[[ Working data open ]]
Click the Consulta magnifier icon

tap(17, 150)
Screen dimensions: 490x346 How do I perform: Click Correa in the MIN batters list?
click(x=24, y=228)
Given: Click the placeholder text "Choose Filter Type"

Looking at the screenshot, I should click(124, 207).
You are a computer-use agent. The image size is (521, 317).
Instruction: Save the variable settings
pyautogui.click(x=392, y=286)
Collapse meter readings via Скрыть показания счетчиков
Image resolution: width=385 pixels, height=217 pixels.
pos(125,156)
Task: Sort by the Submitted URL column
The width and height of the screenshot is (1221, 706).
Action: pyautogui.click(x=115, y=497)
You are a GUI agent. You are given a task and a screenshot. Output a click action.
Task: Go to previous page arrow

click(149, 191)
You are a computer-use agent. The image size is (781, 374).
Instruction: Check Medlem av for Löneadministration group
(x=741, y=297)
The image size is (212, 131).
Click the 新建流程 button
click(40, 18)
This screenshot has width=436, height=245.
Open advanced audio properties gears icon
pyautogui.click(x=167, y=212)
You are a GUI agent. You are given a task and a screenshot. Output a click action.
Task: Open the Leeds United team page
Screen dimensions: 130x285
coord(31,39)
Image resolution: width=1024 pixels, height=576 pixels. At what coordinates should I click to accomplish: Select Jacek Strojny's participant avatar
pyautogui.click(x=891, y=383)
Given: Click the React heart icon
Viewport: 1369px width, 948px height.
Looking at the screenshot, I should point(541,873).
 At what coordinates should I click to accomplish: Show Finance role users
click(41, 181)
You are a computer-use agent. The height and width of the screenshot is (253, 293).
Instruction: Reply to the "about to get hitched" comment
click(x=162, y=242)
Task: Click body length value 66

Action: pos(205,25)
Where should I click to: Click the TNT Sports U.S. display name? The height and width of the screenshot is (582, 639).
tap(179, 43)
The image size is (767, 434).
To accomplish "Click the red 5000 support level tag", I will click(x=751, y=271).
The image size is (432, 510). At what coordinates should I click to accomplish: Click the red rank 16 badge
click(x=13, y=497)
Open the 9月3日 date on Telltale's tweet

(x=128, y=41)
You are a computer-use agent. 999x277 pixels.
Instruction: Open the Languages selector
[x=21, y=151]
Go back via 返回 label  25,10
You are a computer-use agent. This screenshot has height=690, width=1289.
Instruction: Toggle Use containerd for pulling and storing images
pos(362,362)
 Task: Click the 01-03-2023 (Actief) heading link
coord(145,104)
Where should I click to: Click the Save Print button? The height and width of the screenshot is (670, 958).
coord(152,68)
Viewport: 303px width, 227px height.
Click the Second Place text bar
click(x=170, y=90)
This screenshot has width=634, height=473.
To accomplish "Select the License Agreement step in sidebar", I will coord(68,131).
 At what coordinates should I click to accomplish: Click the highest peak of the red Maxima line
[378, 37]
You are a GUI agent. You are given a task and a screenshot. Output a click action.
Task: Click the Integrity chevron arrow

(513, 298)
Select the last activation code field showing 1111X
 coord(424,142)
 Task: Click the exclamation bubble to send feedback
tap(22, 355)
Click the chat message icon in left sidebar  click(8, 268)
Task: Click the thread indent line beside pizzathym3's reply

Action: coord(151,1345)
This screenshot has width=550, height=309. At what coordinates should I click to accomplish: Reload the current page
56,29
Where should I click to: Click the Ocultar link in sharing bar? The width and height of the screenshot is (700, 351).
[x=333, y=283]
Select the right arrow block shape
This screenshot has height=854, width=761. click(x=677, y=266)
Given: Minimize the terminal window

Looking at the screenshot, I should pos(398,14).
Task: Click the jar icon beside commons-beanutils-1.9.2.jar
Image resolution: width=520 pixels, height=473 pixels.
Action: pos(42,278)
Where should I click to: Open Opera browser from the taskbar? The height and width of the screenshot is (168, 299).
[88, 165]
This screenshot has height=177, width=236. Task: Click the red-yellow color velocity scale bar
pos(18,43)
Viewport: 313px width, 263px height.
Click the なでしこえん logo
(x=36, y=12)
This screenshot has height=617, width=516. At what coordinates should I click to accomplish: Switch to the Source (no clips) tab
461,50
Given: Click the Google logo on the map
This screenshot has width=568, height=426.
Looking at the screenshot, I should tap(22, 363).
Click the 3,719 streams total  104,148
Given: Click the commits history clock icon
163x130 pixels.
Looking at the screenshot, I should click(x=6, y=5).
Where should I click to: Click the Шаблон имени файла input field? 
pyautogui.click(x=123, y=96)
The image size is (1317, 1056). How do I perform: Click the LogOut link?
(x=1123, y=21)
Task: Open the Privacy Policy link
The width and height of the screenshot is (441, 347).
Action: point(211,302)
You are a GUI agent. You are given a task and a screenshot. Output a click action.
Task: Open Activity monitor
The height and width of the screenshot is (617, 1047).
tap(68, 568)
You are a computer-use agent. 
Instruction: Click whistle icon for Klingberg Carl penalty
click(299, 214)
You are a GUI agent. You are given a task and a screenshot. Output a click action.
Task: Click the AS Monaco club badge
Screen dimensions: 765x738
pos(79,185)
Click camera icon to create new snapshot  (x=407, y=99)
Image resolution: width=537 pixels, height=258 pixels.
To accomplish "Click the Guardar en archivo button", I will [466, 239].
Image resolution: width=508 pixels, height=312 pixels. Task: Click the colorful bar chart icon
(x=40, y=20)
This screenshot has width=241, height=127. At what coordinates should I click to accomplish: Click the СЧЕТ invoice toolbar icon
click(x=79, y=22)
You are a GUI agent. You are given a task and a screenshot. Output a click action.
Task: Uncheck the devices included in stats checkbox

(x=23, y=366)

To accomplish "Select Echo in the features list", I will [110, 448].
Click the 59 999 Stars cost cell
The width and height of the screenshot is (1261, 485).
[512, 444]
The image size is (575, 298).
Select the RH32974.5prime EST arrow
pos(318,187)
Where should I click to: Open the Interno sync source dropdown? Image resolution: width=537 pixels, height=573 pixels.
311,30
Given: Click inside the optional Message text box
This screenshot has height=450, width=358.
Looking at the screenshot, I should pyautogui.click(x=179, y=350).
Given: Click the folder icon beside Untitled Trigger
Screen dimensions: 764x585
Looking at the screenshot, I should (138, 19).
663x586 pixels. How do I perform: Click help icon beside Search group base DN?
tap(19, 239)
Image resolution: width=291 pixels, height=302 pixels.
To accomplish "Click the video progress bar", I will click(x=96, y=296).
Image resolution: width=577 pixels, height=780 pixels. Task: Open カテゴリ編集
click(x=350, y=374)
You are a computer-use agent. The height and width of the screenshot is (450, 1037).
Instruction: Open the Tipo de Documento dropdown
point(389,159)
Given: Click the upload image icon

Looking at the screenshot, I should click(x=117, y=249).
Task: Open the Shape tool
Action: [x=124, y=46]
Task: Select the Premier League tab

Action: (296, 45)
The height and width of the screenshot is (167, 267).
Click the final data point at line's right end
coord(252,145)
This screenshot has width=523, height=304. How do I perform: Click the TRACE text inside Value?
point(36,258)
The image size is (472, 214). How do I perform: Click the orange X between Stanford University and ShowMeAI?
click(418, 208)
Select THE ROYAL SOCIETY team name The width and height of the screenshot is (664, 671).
[[ Working data closed ]]
**Try it:**
Reproduce each line of the records in which the string "will" appears.

**Answer area:**
To accomplish "Click the red 5000 support level tag", I will click(x=751, y=271).
To accomplish "Select the License Agreement step in sidebar", I will coord(68,131).
To accomplish "Click the Guardar en archivo button", I will [466, 239].
To accomplish "Select Echo in the features list", I will [110, 448].
To accomplish "Click the video progress bar", I will click(x=96, y=296).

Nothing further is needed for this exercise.